A statement shared Wednesday afternoon on his official website said, “It is with heavy hearts that we share that Coach Bob Knight passed away at his home in Bloomington surrounded by family. We are grateful for all the thoughts and prayers and appreciate the continued respect for our privacy as Coach requested a private family gathering, which is being honored.”
The message also askes mourners to donate to the Alzheimer’s Association or Marion University in lieu of flowers.
Knight became the youngest coach at a Division I school in 1965 when he broke in at Army at 24. But he made his mark in 29 years at Indiana, including winning a school-record 661 games and reaching the NCAA tournament 24 times in 29 seasons. He coached Indiana to three championships, the last one being in 1987 against Syracuse.

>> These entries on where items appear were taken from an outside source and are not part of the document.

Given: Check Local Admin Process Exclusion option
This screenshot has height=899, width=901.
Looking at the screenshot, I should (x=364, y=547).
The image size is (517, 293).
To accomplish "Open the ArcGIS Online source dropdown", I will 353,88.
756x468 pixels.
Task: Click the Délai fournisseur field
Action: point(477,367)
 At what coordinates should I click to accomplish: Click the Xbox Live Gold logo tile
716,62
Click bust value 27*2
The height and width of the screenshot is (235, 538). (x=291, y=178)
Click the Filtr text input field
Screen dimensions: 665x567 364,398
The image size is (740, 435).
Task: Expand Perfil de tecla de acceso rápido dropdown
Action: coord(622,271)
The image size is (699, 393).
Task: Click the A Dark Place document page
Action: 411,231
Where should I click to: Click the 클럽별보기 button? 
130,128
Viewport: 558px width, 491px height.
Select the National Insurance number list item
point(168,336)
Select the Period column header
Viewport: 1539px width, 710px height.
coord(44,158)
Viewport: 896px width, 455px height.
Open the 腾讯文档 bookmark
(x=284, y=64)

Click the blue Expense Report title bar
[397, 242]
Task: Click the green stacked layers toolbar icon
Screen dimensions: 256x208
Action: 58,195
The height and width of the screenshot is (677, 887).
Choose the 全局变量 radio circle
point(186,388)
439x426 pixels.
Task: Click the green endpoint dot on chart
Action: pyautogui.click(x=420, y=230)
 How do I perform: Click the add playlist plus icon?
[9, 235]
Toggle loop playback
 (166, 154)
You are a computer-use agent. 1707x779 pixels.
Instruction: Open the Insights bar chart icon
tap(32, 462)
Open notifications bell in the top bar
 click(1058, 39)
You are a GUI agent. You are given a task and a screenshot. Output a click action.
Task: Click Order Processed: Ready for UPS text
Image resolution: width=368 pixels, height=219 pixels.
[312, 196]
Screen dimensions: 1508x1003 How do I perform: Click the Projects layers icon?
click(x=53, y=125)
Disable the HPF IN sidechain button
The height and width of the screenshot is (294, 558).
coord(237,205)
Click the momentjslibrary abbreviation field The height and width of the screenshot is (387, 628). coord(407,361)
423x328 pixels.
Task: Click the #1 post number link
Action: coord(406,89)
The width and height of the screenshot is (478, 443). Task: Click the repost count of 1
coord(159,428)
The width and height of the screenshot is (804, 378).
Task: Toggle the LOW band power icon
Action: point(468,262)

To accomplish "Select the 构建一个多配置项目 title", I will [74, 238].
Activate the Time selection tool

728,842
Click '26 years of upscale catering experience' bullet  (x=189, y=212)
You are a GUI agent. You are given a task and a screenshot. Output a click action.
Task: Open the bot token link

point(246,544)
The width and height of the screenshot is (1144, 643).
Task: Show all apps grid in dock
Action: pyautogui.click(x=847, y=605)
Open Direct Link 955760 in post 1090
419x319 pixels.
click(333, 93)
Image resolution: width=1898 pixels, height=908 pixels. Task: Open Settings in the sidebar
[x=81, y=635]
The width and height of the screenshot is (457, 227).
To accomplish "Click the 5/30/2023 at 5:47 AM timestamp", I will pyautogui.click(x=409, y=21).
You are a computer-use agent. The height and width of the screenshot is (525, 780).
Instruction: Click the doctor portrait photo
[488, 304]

In 1984, he coached the U.S. Olympic team to a gold medal in Los Angeles, the last American amateur team to claim Olympic gold. Knight won 20 or more games in 29 seasons, compiling a career record of 902-371.
He coached for Indiana from 1971 to 2000, then coached Texas Tech from 2001 to 2008 before retiring.
The Hall of Famer cared little what others thought of him, choosing Frank Sinatra’s “My Way” to celebrate his 880th win in 2007, then the record for a Division I men’s coach.
He was nicknamed “The General” and his temper was such that in 2000 it cost him his job at Indiana. He once hit a police officer in Puerto Rico, threw a chair across the court and was accused of wrapping his hands around a player’s neck.
But he took pride in his players’ high graduation rates, and during a rule-breaking era he never was accused of a major NCAA violation.